Trajectory Analysis

"Sometimes even though the model reaches the correct answer, it does so in all these crazy ways... Sometimes you want models to get to the correct answer by reflecting on what it did. Sometimes you want it to get at the correct answer by just one-shotting it. And if you ignore all of that, it's just like... missing a lot of the information that you could be teaching a model to do." - Edwin Chen

What It Is

Trajectory Analysis is the practice of evaluating not just outcomes but the entire path taken to reach them. In AI training, this means examining every step a model takes—not just whether it arrived at the right answer. The same principle applies to evaluating teams, products, and processes: how you achieve results contains crucial information that outcome-only measurement misses.

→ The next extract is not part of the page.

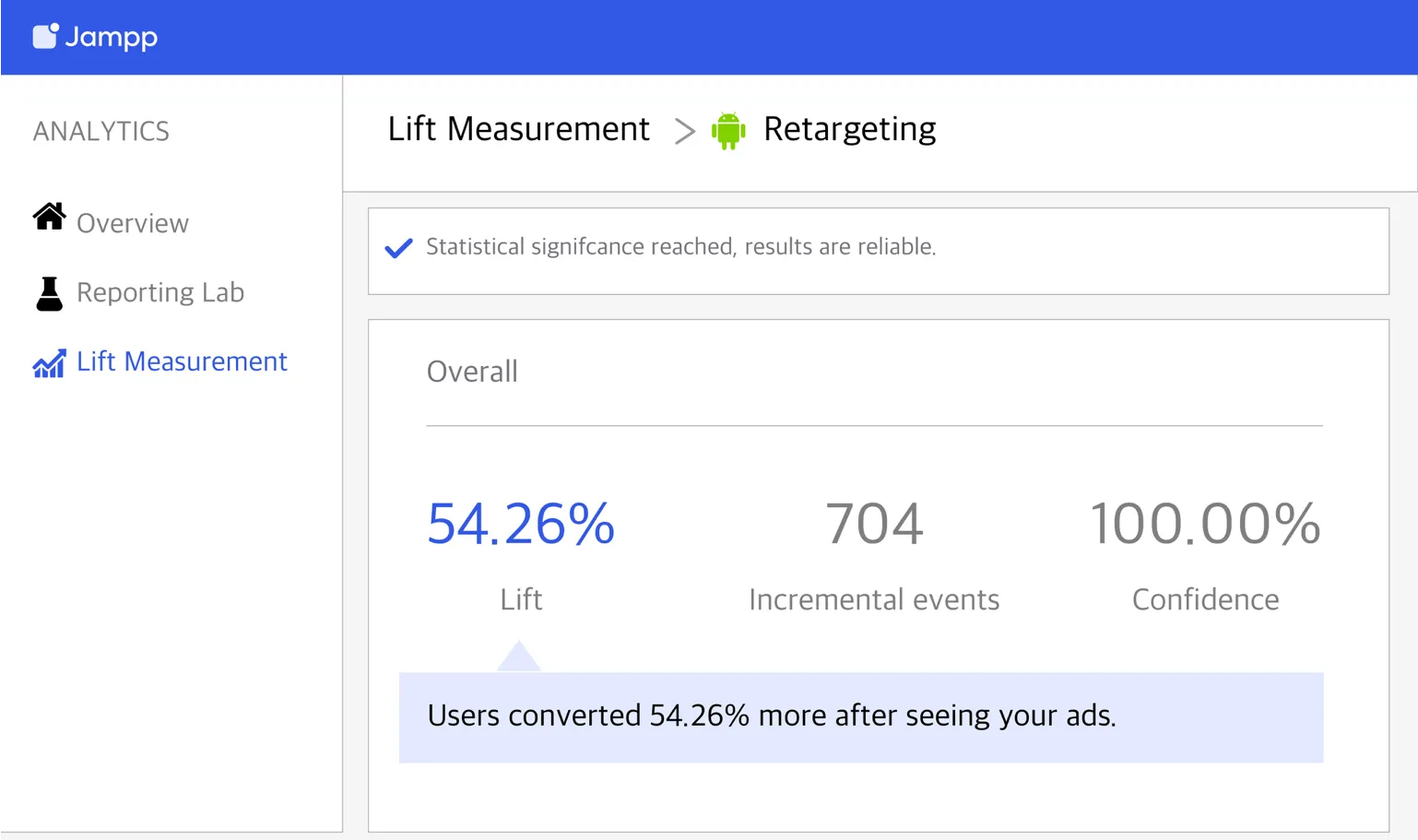Image resolution: width=1418 pixels, height=840 pixels.
Task: Select the 54.26% Lift value
Action: (x=520, y=524)
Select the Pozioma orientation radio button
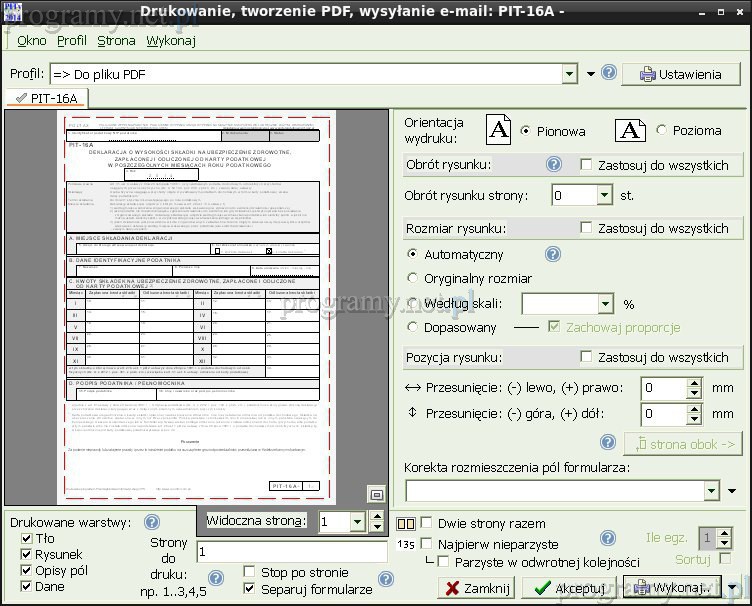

A model (or person, or team) might reach the correct destination through luck, brute force, or elegant reasoning. Each path tells you something different about underlying capability and future reliability.

How It Works

The Hidden Information in Trajectories: When you only evaluate outcomes, you miss:

Efficiency - Did it take 3 steps or 50 random attempts?
Reliability - Was success reproducible or lucky?
Reasoning quality - Did it understand why the answer was right?
Learning signals - What intermediate failures revealed capability gaps?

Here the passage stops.